If after a honest conversation with him, nothing changes then I would separate as soon as practical.
You can insist the house be sold as it’s a joint asset, he could make it difficult but ultimately you could apply for an order for sale and force it, it just depends how tenacious you want be. I wouldn’t just walk off and leave, you need your half to start again if it’s jointly held.

BadgernTheGarden · 27/09/2025 12:08

Do you get him to do things? Go to do the shopping with you, decorate the house, do the gardening (if you have one)? Does he get invited or asked to do things like school parent's evenings or performances or take the kids out on treats. It sounds like you've made him totally redundant (apart from actual work) he has no purpose or usefulness in your life or the children's lives, make it essential that he gets involved in things. And get him to talk to a GP there is definitely something going on with his mental and/or physical health.

gamerchick · 27/09/2025 12:09

Is this what you want for th next 30 years?

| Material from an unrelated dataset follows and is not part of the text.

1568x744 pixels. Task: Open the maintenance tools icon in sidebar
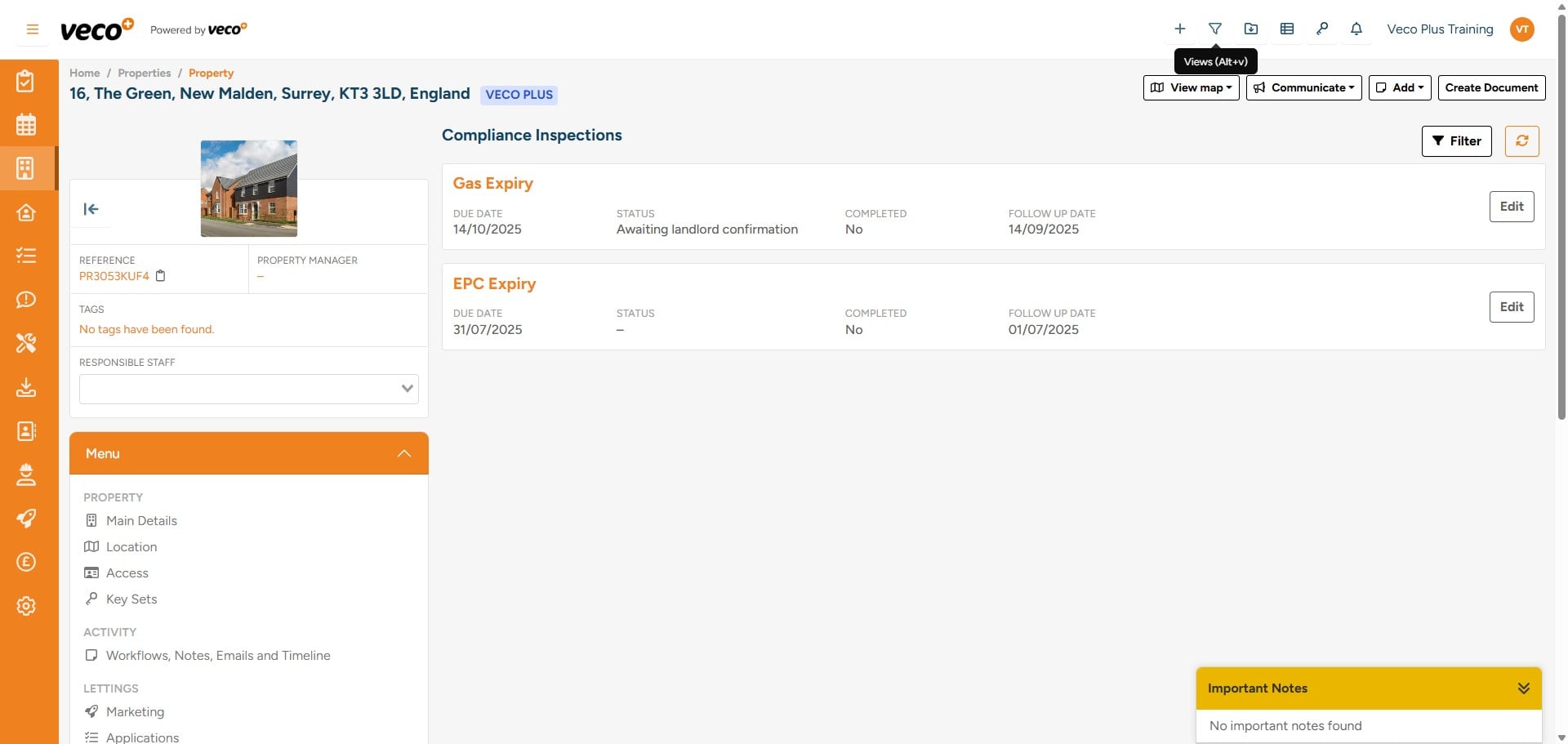[x=27, y=344]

I'd be having the chat me. He can choose what kind of life he wants and one of those choices is him living alone.

LooLoo274 · 27/09/2025 12:10

I'd encourage him to get out, not to busy overwhelming places but if you've got any nice nature walks or anything where you live. Encourage him out at weekends, encourage him to make appointments and attend them for his mental health. And if he won't then you wouldn't be unreasonable to want to leave.

I don't think he's as happy as you think he is based on the description of getting everything done quickly in the mornings so he can get back to his sofa. I had a similar coping mechanism as a stay at home mum, trying to get everything done in the morning before the school run.

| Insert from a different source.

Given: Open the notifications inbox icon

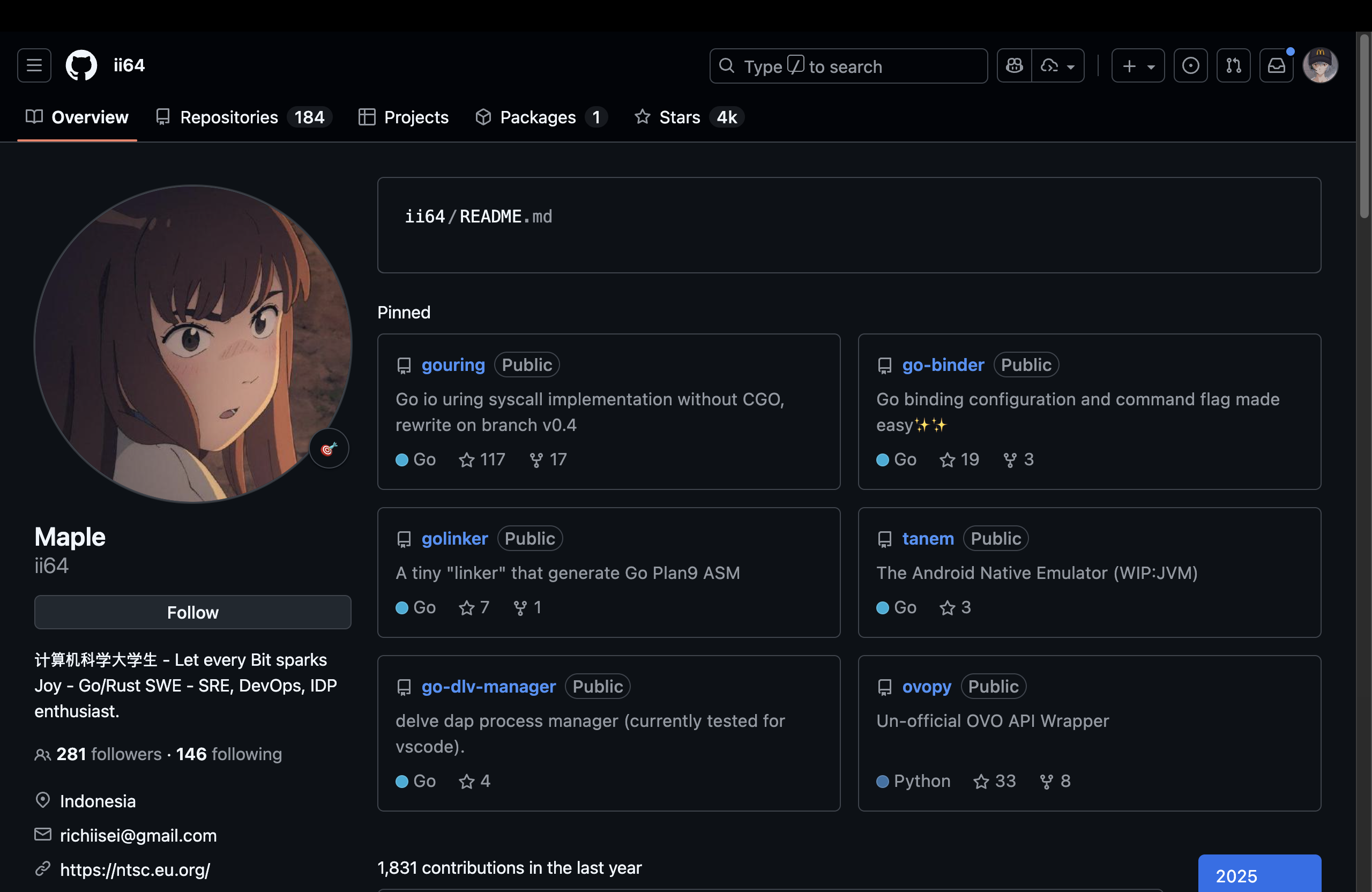Looking at the screenshot, I should [1276, 66].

FranticFrankie · 27/09/2025 12:10

Could he start by taking the children to school and collecting them at home time? Would give you more time to get to work in a more relaxed fashion and it might help himin terms of exercise/fresh air?
Agree he needs to see the GP- this is no life and unfair on you and the children.

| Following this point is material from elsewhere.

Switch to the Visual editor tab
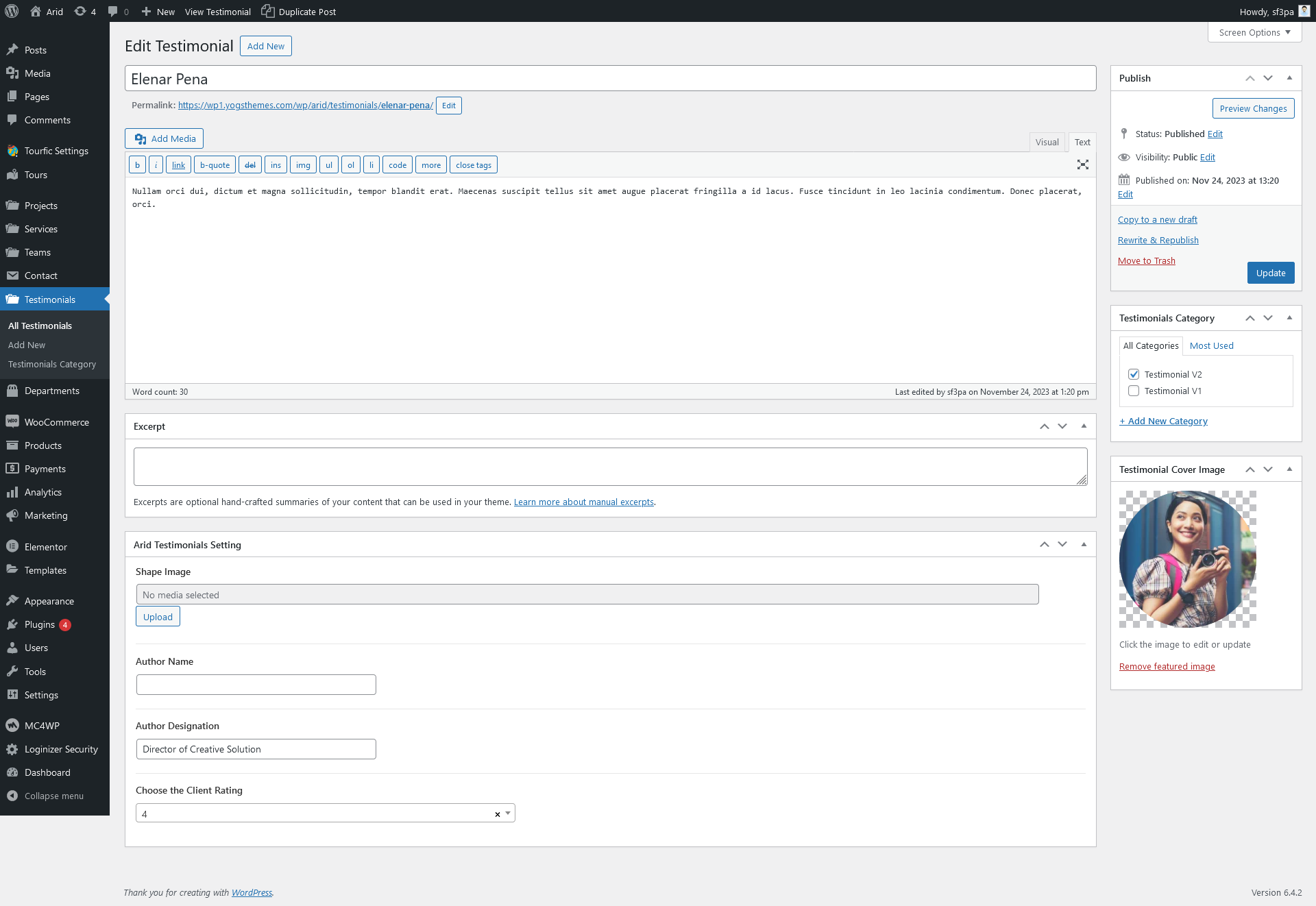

Cornishclio · 27/09/2025 12:10

Oh dear life is too short to live like this. If you can’t see a future with him then making plans to sell up and start again seems to be the only way forward. In the meantime are you able to go out and about without him. This would annoy me intensely, you working every day and him just lolling around. It doesn’t sound like his mental health prevents him working. Just laziness and he has got used to doing nothing all day.

MikeRafone · 27/09/2025 12:10

Id get rid of the sofa - id get a man with a van to take it away

MikeRafone · 27/09/2025 12:11

the tv would also disappear

Renamed · 27/09/2025 12:11

You can’t make him change, but at the same time he can’t tell you what to do either. Don’t let him Lord it over people. Don’t let him make financial decisions. His world includes everything that goes on around the sofa with him at the centre, so move the centre away. Watch tv in another room. Take the kids away for a weekend without him. That might make him think a bit about how happy he is and why.

AzureCats · 27/09/2025 12:12

Why doesn't he do the school runs and more of the cooking? Why haven't you insisted on it?
What would happen if you made plans for the whole family to go out on the weekend? How would he react?
I definitely couldn't live like this. And that's coming from someone who has gone through periods of low mental health and unemployment. I still leave the house, do nice activities and see friends. I know I'd go mad otherwise!

Cardinalita90 · 27/09/2025 12:12

It sounds horrendous. Prefacing this with I know this shouldn't be on you but the reality is he won't change proactively. So - can you start giving him a job to do every day, then increase it over time? E.g. in addition to what he does in the morning for an hour (which sounds like nothing!) he is now also responsible for cooking dinner every evening. There's no reason you should be doing that after working all day when he's vegetating on the sofa.

Then when that's become routine, add in something else. And if he refuses, ask him how he doesn't have the time. I've had severe depression before and routine can be a lifesaver so maybe he needs more structure.